EBA President at GIE Conference in Dublin: “The biomethane industry can be a pillar of EU energy”

Biomethane is a growing industry that could help to increasingly meet Europe’s gas needs while also providing a greener source of energy, Jan Štambaský, President of the European Biogas Association (EBA), has said.

Speaking at the GIE Conference in Dublin, Mr. Štambaský said that while biomethane costs more in production than natural gas, it could still be a competitive source of energy for Europe.

“Bio-methane offers competitiveness to natural gas because it’s an inherently secure supply that’s completely domestic,” he said.

Additionally, it could help to fuel jobs, according to Mr. Štambaský. He pointed to the Corrib gas field in Europe, which has employed 6,000 people to bring the gas field online.

“Our industry, which is smaller than that gas field, is currently employing 76,000 people.”

Though it’s an emerging fuel, there has been some rapid growth in the biomethane field. Right now, the European Biogas Association represents 37 companies in 25 countries. By the end of 2014, there were more than 15,000 biogas plants all over Europe producing 15 billion m3 of gas.

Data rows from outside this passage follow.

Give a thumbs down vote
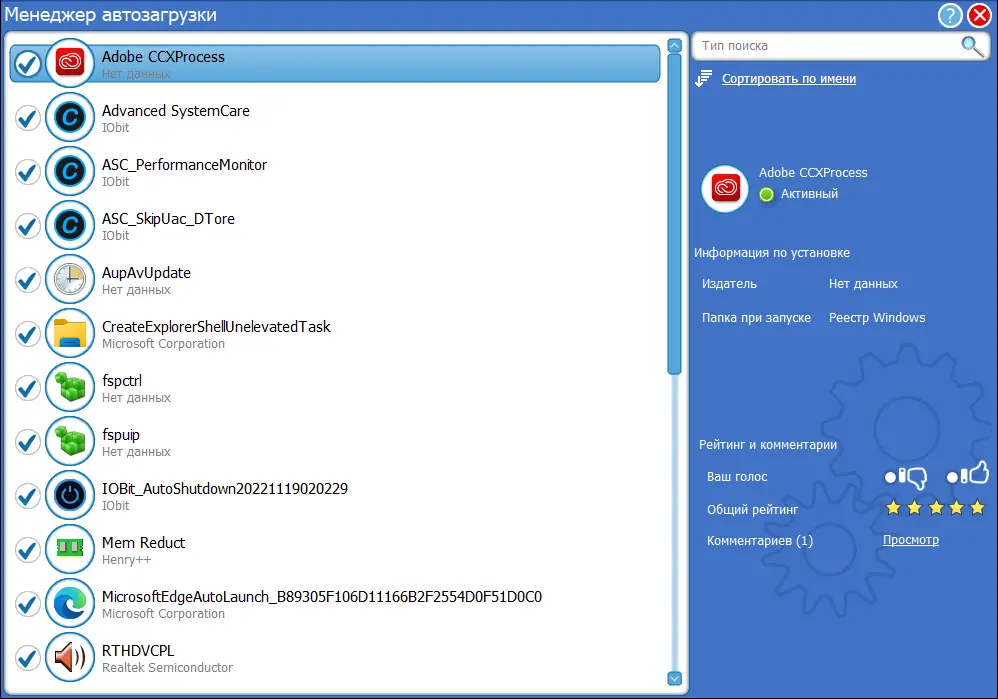Viewport: 998px width, 699px height. click(x=906, y=477)
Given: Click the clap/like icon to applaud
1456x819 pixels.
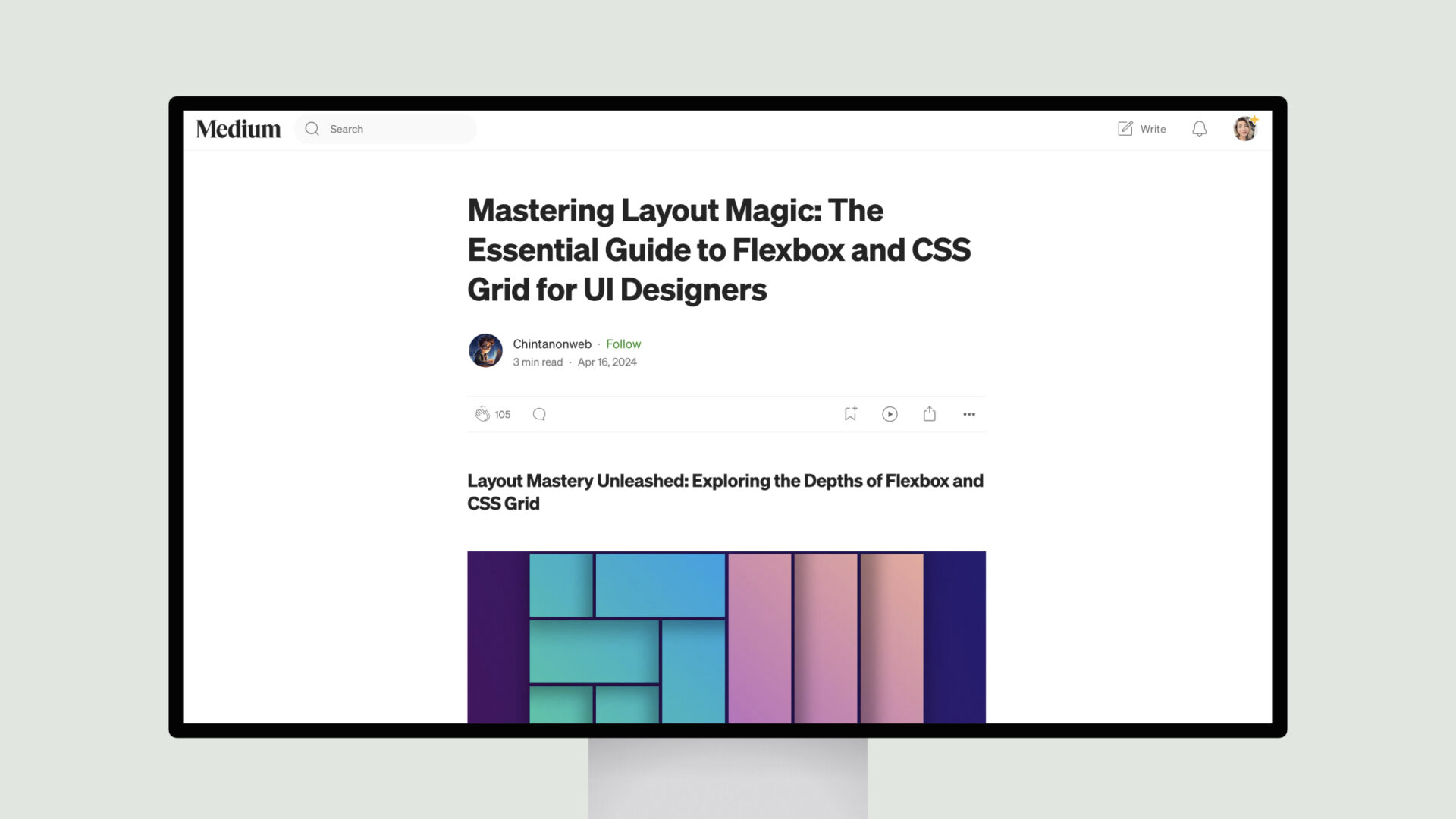Looking at the screenshot, I should coord(481,413).
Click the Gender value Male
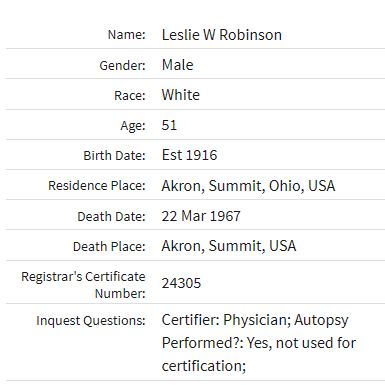The height and width of the screenshot is (385, 385). [177, 65]
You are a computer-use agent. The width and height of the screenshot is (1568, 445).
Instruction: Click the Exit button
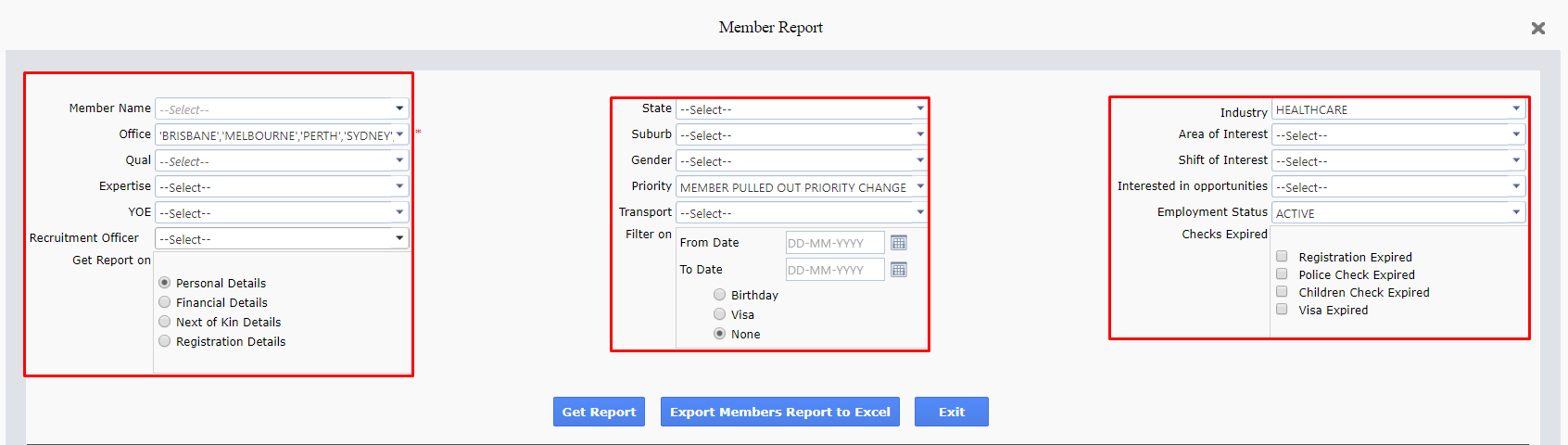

That’s set to grow further, Mr. Štambaský said.

“The leading countries are Germany and Italy with many more coming. Most of Europe is still waiting for its chance.”

Though biomethane has the same value as natural gas in terms of physical value, he explained, there’s also its massive “bio-value, which you can call green, renewable, sustainable. Of course, you have to pay for this additional value. The cost of production of bio-methane will always be above natural gas prices for these reasons.”

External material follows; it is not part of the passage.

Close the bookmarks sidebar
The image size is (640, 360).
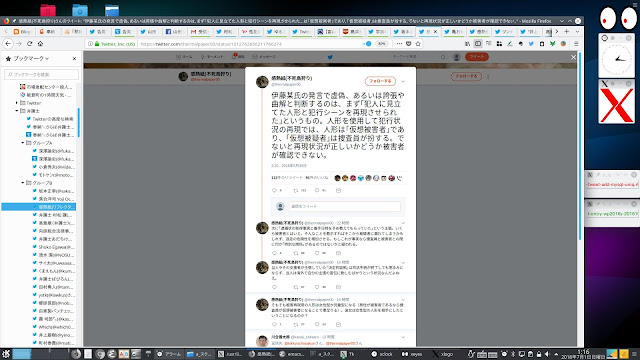(74, 59)
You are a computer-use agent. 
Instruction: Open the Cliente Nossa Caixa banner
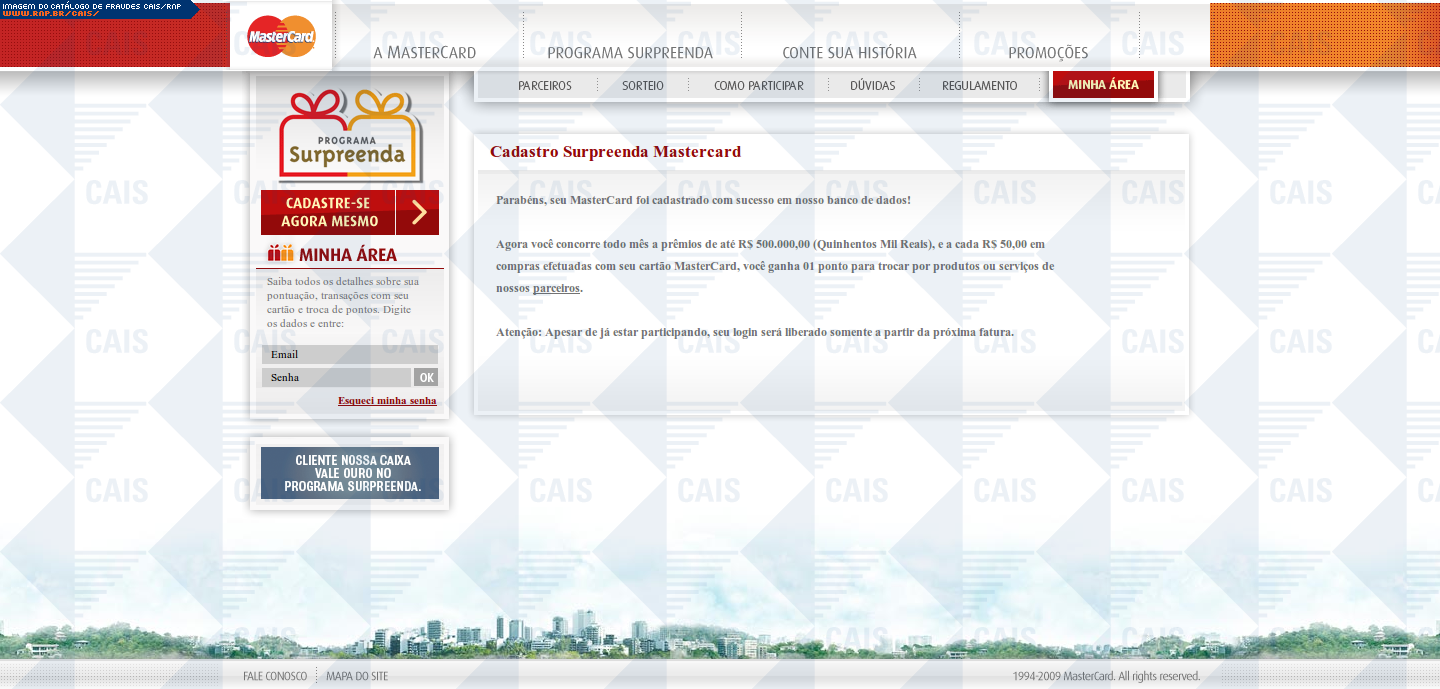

Biomethane (or biogas, which is the untreated form) is a naturally occurring gas which is produced by anaerobic digestion of organic matter. Unlike natural gas, which comes from fossilised waste, biomethane comes from newer organic matter—dead animals and plants and organic waste, to name but a few. It has a number of uses, Mr. Štambaský explained: green fuel for power plants, for balancing power, as biofuel, and more. Also, “It’s the easiest way to provide green heating for residential heating, following all the requirements of the European Commission.”

And as it can effectively meet greenhouse gas footprint requirements, its use could be greater in the future and could keep pace with renewable energy sources, he said. With a number of benefits, biomethane offers high greenhouse gas savings for natural gas blends, enabling gas greening and has tremendous technical potential.

As such, “the biomethane industry can be a pillar of EU energy,” Mr. Štambaský said.